## BEGIN
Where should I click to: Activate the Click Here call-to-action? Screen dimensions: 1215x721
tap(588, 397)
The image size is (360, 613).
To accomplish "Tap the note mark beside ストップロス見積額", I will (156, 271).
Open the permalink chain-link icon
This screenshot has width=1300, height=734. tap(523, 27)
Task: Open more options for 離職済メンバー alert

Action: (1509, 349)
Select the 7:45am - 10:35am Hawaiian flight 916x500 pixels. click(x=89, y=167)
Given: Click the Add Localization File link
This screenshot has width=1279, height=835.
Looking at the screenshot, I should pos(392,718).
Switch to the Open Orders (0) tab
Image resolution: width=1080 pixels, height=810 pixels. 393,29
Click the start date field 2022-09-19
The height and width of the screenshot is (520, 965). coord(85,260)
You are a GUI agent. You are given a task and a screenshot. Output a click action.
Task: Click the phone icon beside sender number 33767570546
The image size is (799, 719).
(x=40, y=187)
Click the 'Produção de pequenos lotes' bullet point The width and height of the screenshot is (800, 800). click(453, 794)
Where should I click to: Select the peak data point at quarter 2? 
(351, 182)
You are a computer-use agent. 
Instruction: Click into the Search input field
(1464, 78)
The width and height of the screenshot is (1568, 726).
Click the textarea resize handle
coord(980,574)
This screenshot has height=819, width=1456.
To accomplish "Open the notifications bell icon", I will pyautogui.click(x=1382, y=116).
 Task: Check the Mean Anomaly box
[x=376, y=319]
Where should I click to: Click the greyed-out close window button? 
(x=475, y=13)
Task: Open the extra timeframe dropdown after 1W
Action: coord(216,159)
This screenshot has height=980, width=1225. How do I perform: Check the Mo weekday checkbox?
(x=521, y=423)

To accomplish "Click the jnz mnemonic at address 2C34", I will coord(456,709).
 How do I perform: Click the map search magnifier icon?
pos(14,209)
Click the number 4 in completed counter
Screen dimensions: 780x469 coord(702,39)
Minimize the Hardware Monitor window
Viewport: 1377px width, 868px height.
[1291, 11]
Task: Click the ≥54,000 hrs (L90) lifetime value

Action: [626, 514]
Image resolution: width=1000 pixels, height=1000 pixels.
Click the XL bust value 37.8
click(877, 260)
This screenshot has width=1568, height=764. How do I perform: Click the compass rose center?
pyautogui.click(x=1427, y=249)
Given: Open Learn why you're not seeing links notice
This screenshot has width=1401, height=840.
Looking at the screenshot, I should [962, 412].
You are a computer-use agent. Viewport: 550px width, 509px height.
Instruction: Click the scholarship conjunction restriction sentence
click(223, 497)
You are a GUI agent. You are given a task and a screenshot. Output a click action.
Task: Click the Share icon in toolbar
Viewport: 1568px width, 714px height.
## END
## [The exercise]
Convert the records above into a Markdown table with two columns, Row and Record: number the lines in order in Row and place each line's text in Record, omitting blank lines.

## [Worked solution]
| Row | Record |
|---|---|
| 1 | Where should I click to: Activate the Click Here call-to-action? Screen dimensions: 1215x721 |
| 2 | tap(588, 397) |
| 3 | The image size is (360, 613). |
| 4 | To accomplish "Tap the note mark beside ストップロス見積額", I will (156, 271). |
| 5 | Open the permalink chain-link icon |
| 6 | This screenshot has width=1300, height=734. tap(523, 27) |
| 7 | Task: Open more options for 離職済メンバー alert |
| 8 | Action: (1509, 349) |
| 9 | Select the 7:45am - 10:35am Hawaiian flight 916x500 pixels. click(x=89, y=167) |
| 10 | Given: Click the Add Localization File link |
| 11 | This screenshot has width=1279, height=835. |
| 12 | Looking at the screenshot, I should pos(392,718). |
| 13 | Switch to the Open Orders (0) tab |
| 14 | Image resolution: width=1080 pixels, height=810 pixels. 393,29 |
| 15 | Click the start date field 2022-09-19 |
| 16 | The height and width of the screenshot is (520, 965). coord(85,260) |
| 17 | You are a GUI agent. You are given a task and a screenshot. Output a click action. |
| 18 | Task: Click the phone icon beside sender number 33767570546 |
| 19 | The image size is (799, 719). |
| 20 | (x=40, y=187) |
| 21 | Click the 'Produção de pequenos lotes' bullet point The width and height of the screenshot is (800, 800). click(453, 794) |
| 22 | Where should I click to: Select the peak data point at quarter 2?  |
| 23 | (351, 182) |
| 24 | You are a computer-use agent.  |
| 25 | Instruction: Click into the Search input field |
| 26 | (1464, 78) |
| 27 | The width and height of the screenshot is (1568, 726). |
| 28 | Click the textarea resize handle |
| 29 | coord(980,574) |
| 30 | This screenshot has height=819, width=1456. |
| 31 | To accomplish "Open the notifications bell icon", I will pyautogui.click(x=1382, y=116). |
| 32 |  Task: Check the Mean Anomaly box |
| 33 | [x=376, y=319] |
| 34 | Where should I click to: Click the greyed-out close window button?  |
| 35 | (x=475, y=13) |
| 36 | Task: Open the extra timeframe dropdown after 1W |
| 37 | Action: coord(216,159) |
| 38 | This screenshot has height=980, width=1225. How do I perform: Check the Mo weekday checkbox? |
| 39 | (x=521, y=423) |
| 40 | To accomplish "Click the jnz mnemonic at address 2C34", I will coord(456,709). |
| 41 |  How do I perform: Click the map search magnifier icon? |
| 42 | pos(14,209) |
| 43 | Click the number 4 in completed counter |
| 44 | Screen dimensions: 780x469 coord(702,39) |
| 45 | Minimize the Hardware Monitor window |
| 46 | Viewport: 1377px width, 868px height. |
| 47 | [1291, 11] |
| 48 | Task: Click the ≥54,000 hrs (L90) lifetime value |
| 49 | Action: [626, 514] |
| 50 | Image resolution: width=1000 pixels, height=1000 pixels. |
| 51 | Click the XL bust value 37.8 |
| 52 | click(877, 260) |
| 53 | This screenshot has width=1568, height=764. How do I perform: Click the compass rose center? |
| 54 | pyautogui.click(x=1427, y=249) |
| 55 | Given: Open Learn why you're not seeing links notice |
| 56 | This screenshot has width=1401, height=840. |
| 57 | Looking at the screenshot, I should [962, 412]. |
| 58 | You are a computer-use agent. Viewport: 550px width, 509px height. |
| 59 | Instruction: Click the scholarship conjunction restriction sentence |
| 60 | click(223, 497) |
| 61 | You are a GUI agent. You are given a task and a screenshot. Output a click action. |
| 62 | Task: Click the Share icon in toolbar |
| 63 | Viewport: 1568px width, 714px height. |